The king addressed in this piece was most probably Yû. It suits his character and reign.
I look up to great Heaven, But it shows us no kindness. Very long have we been disquieted, And these great calamities are sent down (upon us). There is nothing settled in the country; Officers and people are in distress. Through the insects from without and from within, There is no peace or limit (to our misery). The net of crime is not taken up 1, And there is no peace nor cure (for our state).

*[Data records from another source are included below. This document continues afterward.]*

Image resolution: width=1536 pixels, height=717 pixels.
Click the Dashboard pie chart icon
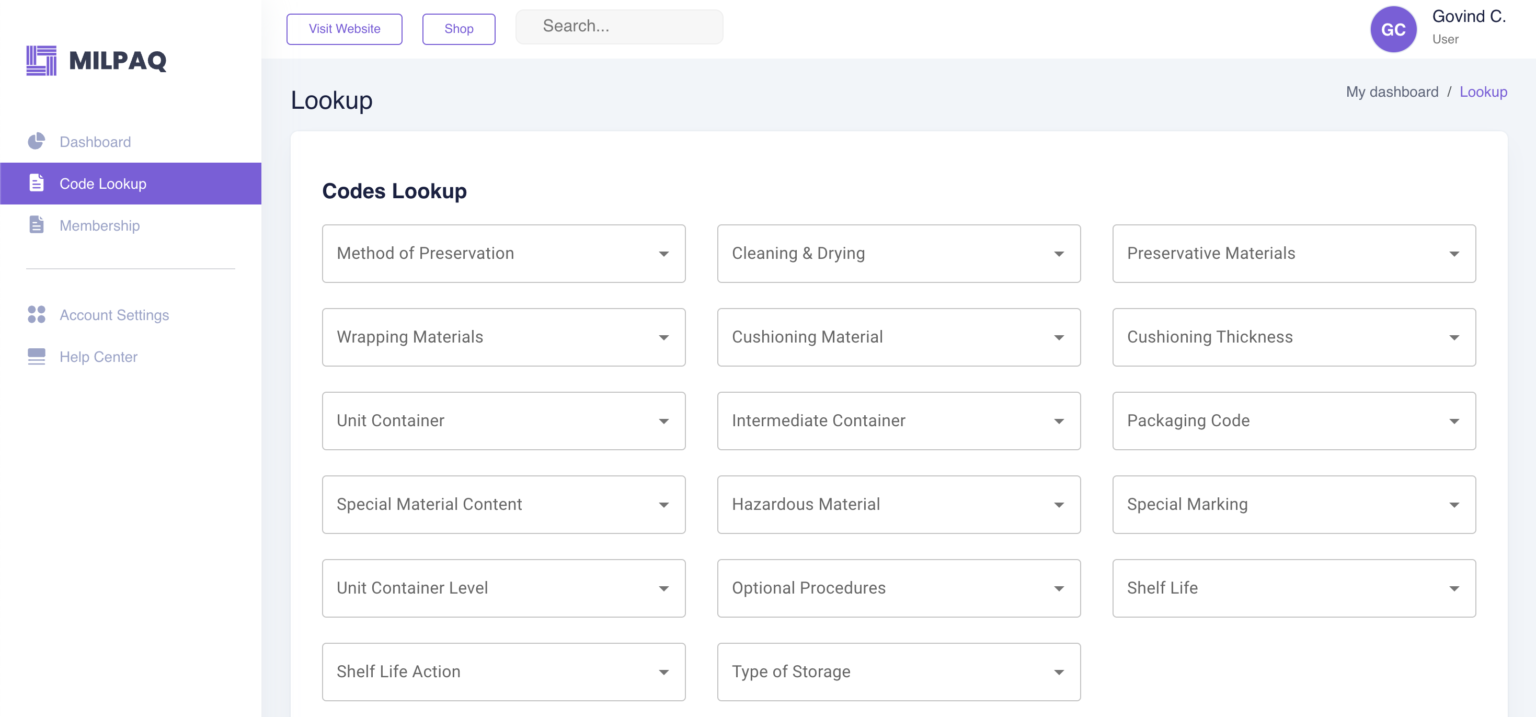(37, 141)
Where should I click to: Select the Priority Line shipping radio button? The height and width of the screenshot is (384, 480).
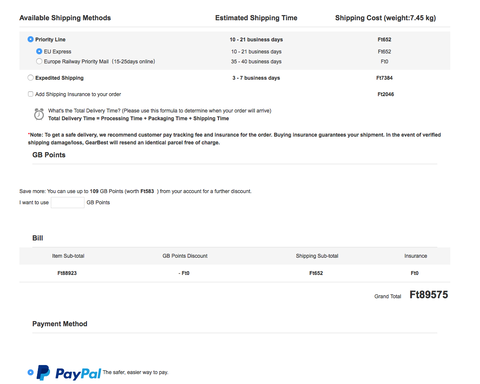click(30, 39)
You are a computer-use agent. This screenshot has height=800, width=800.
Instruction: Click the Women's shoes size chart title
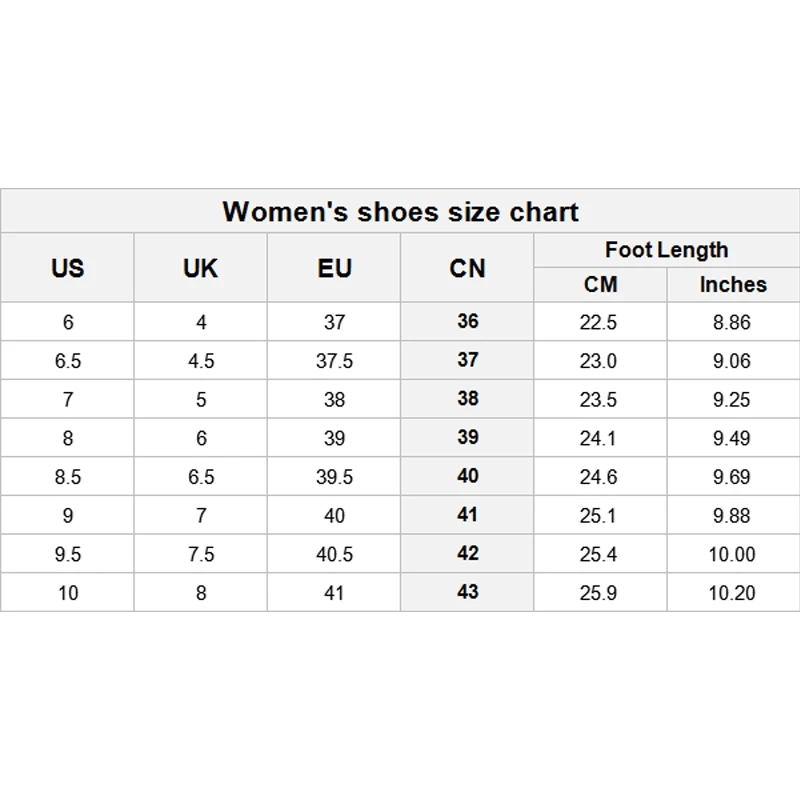(400, 212)
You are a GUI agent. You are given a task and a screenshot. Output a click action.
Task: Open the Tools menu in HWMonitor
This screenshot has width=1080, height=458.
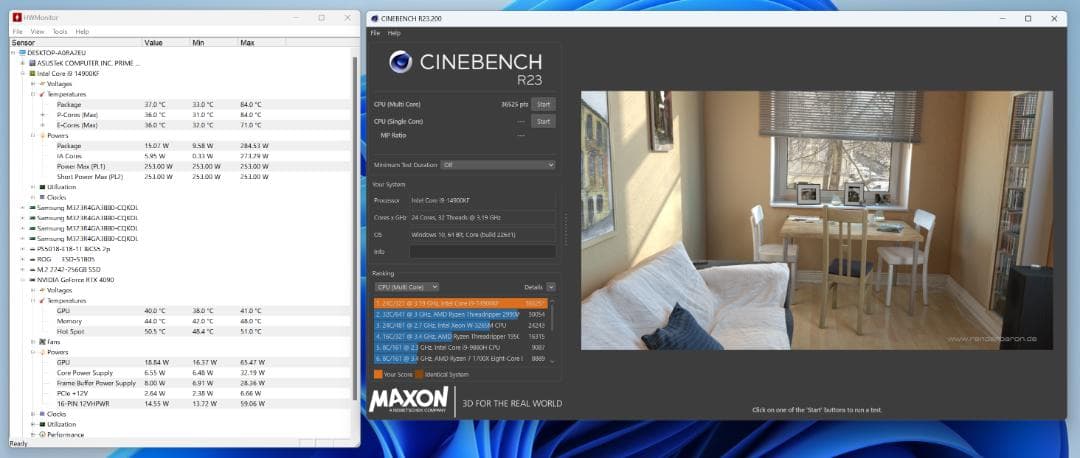[x=60, y=32]
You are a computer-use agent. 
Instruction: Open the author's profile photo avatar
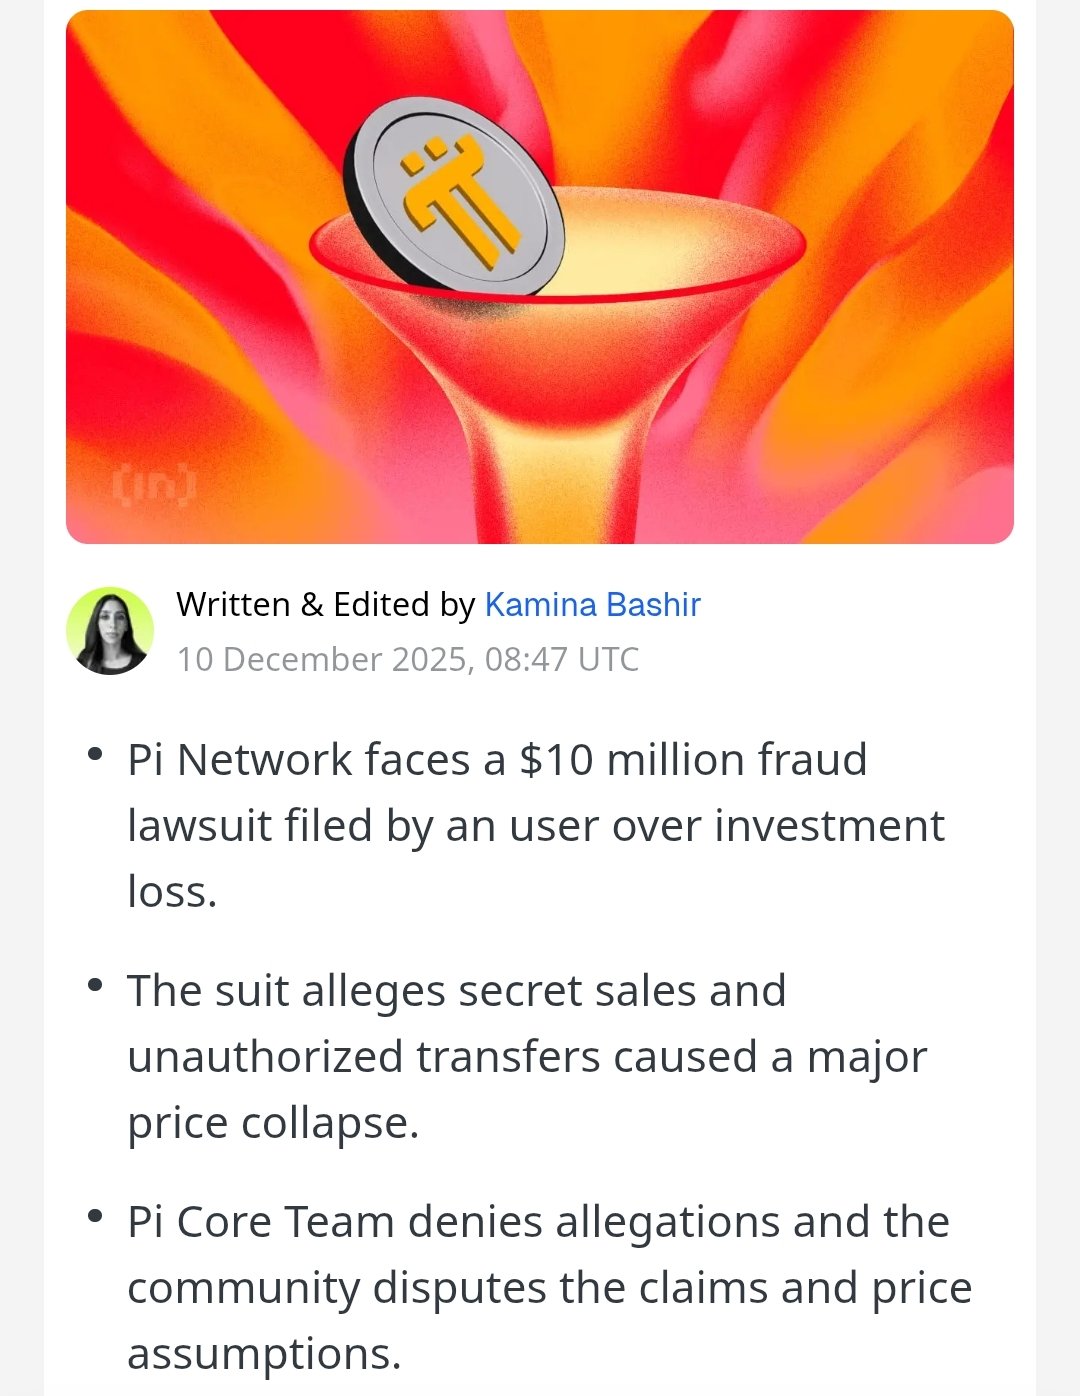(110, 631)

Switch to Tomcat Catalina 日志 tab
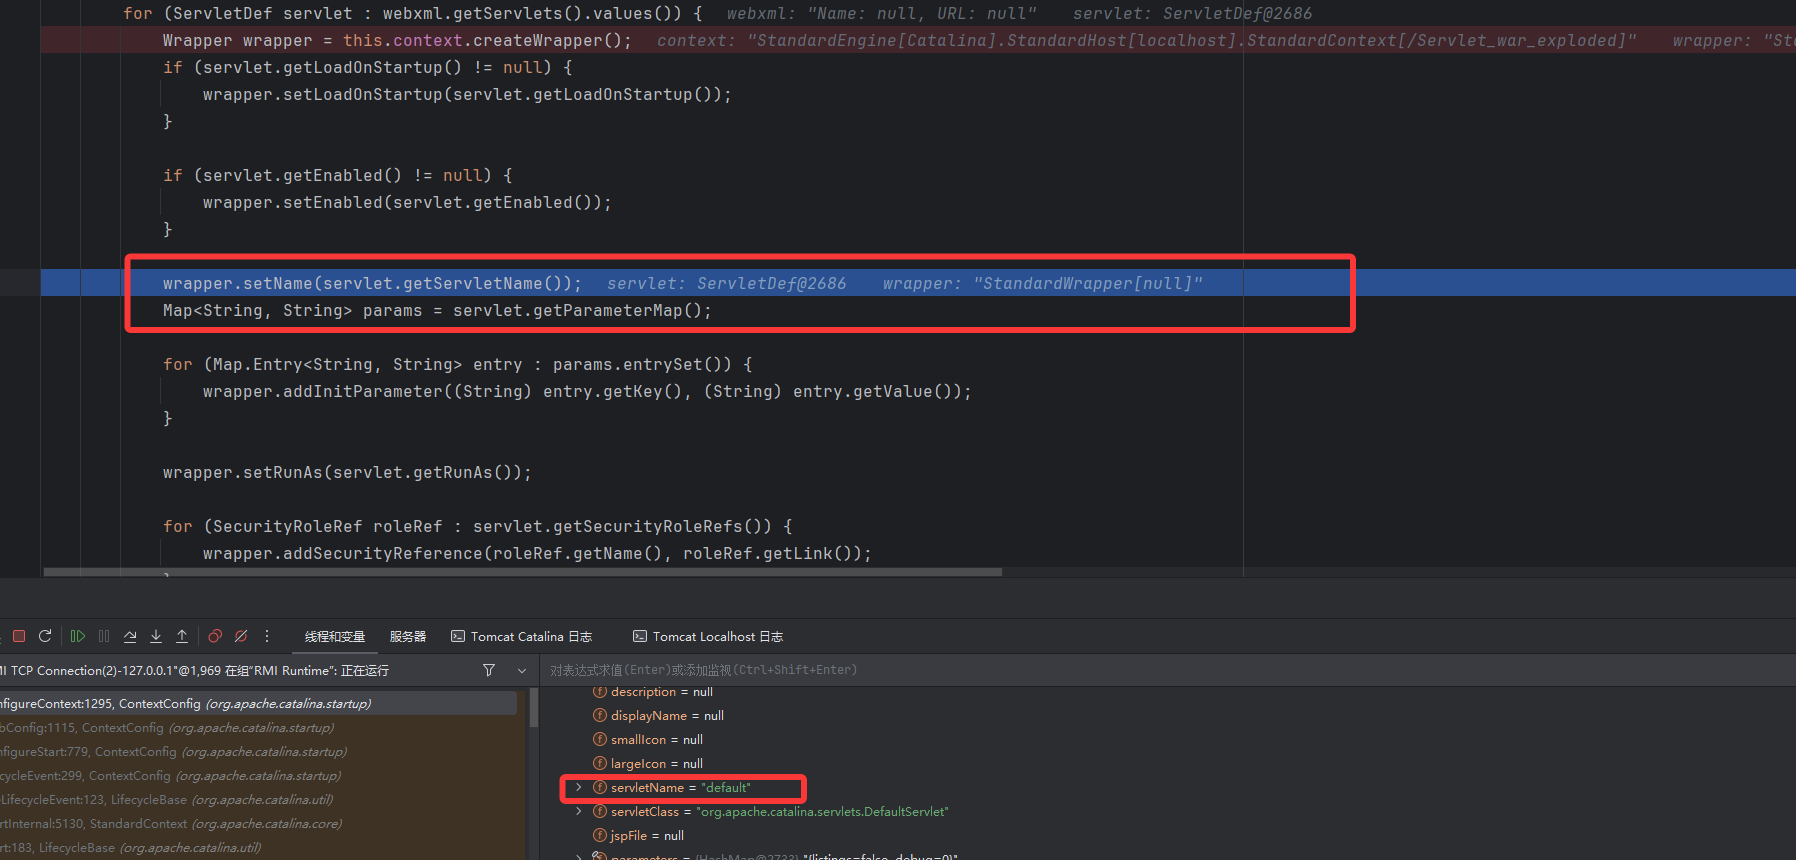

Why is it that Heaven is (thus) reproving (you)? Why is it that Heaven is not blessing (you)? You neglect your great barbarian (foes), And regard me with hatred. You are regardless of the evil omens (that abound 2), And your demeanour is all unseemly. (Good) men are going away, And the country is sure to go to ruin.
Heaven is letting down its net, And many (are the calamities in it). (Good) men are going away, And my heart is sorrowful. Heaven is letting down
its net, And soon (all will be caught in it). (Good) men are going away, And my heart is sad.
Right from the spring comes the water bubbling, Revealing its depth. The sorrow of my heart,--Is it (only) of to-day? Why were these things not, before me? Or why were they not after me? But mysteriously great Heaven Is able to strengthen anything. Do not disgrace your great ancestors This will save your posterity 1.
428:1 By 'the net of crime' we are to understand the multitude of penal laws, to whose doom people were exposed. In stanza 6, Heaven is represented as letting it down.
428:2 Compare ode 9 of the fourth decade in the former Part.
429:1 The writer in these concluding lines ventures to summon the king to repentance, and to hold out a hope that there might come a change in their state. He does this, believing that all things are possible with Heaven.